Yönlendirilmemiş çocuk merkezli oyun terapisi 3-12 yaş arası saldırgan davranışlar gösteren, kaygıları ve korkuları olan, çekingenlik düzeyi yüksek olan, genellikle aileye yeni katılan kardeşin neden olduğu davranışsal gerileme ve kardeş kıskançlığı gibi zorluklarla baş etmeye çalışan, özgüven ve sosyal beceri sorunları olan, ailede değişen durumlara (ayrılık, yas gibi) uyum sağlamakta güçlük çeken çocuklarla çalışılabilir. Burada üst yaş sınırı dikkat edilmesi gereken noktalardan biridir. 11 yaşında olduğu halde oyun terapisine uygun olmayan, oyunla kendisini ifade etme becerisi körelmiş ya da 12 yaşında ön ergenlik belirtileri gösteren çocuklar için oyun terapisi uygun bir yöntem değildir. Bununla birlikte duygusal olgunluk seviyesi yaşına göre daha geriden gelen 12 yaş üzeri çocuklar için oyun terapisi uygun bir yöntem olabilir. Ayrıca destek eğitim süreci devam eden iletişim kurabilen, sözel olarak kendini ifade edebilen hafif düzeyde zihinsel ya da bedensel engeli bulunan çocuklarla da oyun terapisi çalışılabilir.

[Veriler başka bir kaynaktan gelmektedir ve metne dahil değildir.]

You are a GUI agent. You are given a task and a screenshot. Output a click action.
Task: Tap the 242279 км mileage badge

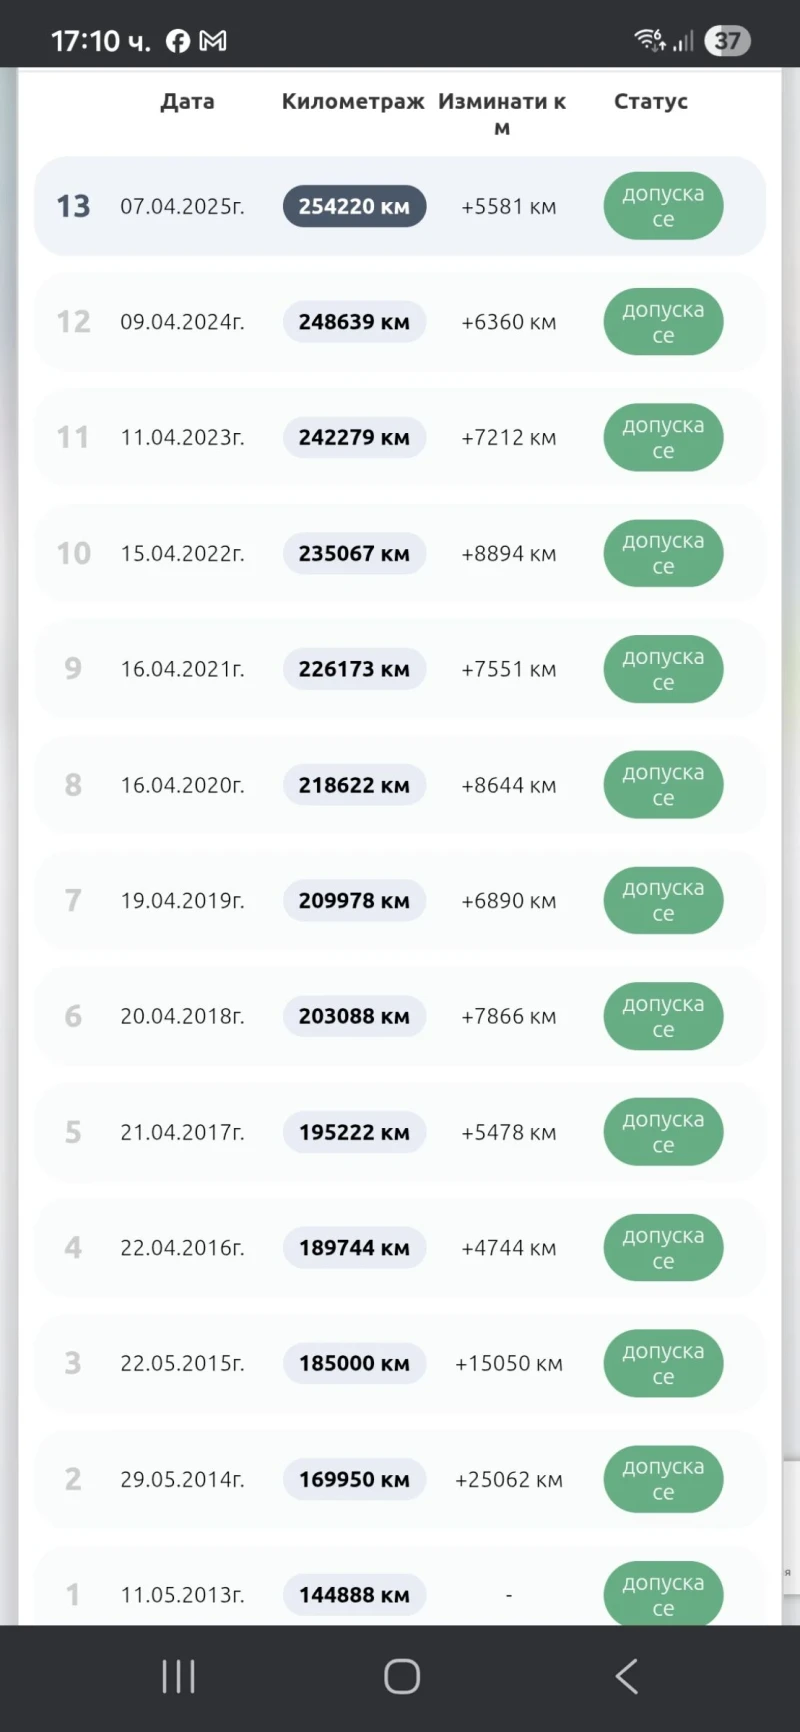click(x=354, y=437)
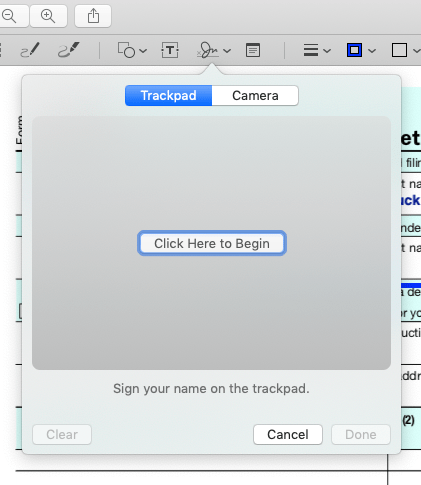Click the Sign signature tool icon
This screenshot has width=421, height=485.
point(208,50)
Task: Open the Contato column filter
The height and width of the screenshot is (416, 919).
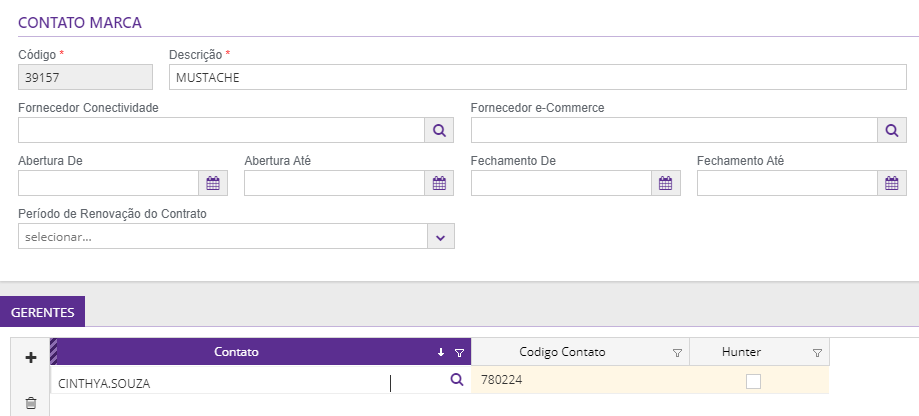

Yönlendirilmemiş oyun terapisinde çocukların, duygularını daha iyi anlamaları ve ihtiyaçlarının karşılanması için duygularını ifade etmeleri, problem çözme becerilerinin gelişimi, sorunlu davranışların azalması, çatışmalarla başa çıkmaları ve seslerini duyurmaları, özgüvenlerinin artması ve öz kontrolün gelişimi hedeflenir. Seans süreci gelen çocuğa, ailesine ve soruna göre değişiklik göstermekle birlikte ortalama 10-12 seansta ilerleme kaydedilebilir.

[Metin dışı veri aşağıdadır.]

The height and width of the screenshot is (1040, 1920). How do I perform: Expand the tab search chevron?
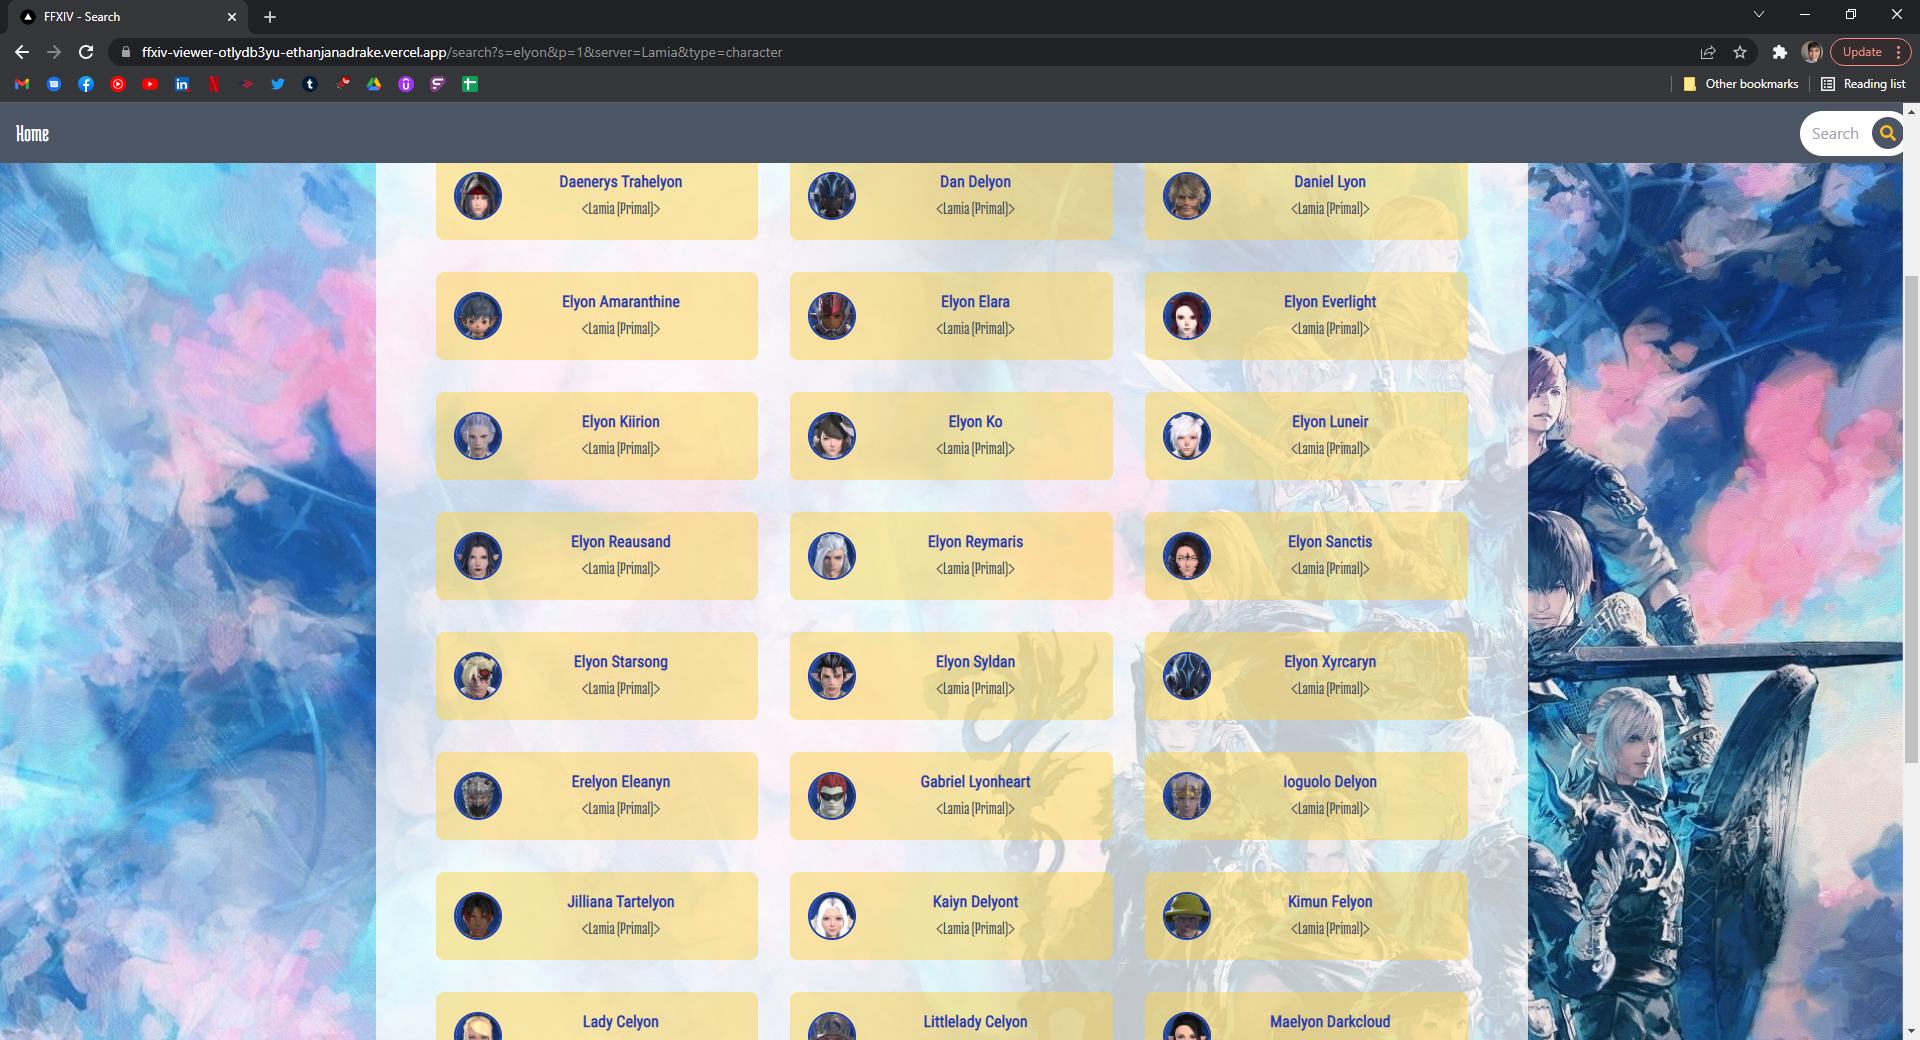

Oyun odası çocuklar için güvenli ve sağlıklı bir ortam yaratıldığında terapist ile çocuk arasında kurulan güven ilişkisinin yaşandığı özel bir alandır. Bu alan gerçek dünyaları ile içsel dünyaları arasındaki bir tampon bölge olarak görülebilir. Kendi içlerinde baş edemedikleri durumları oyun odasına getirip çözüm arıyorlar, biz terapistler sadece onlara çözüm yollarını bulmalarında destek oluyoruz.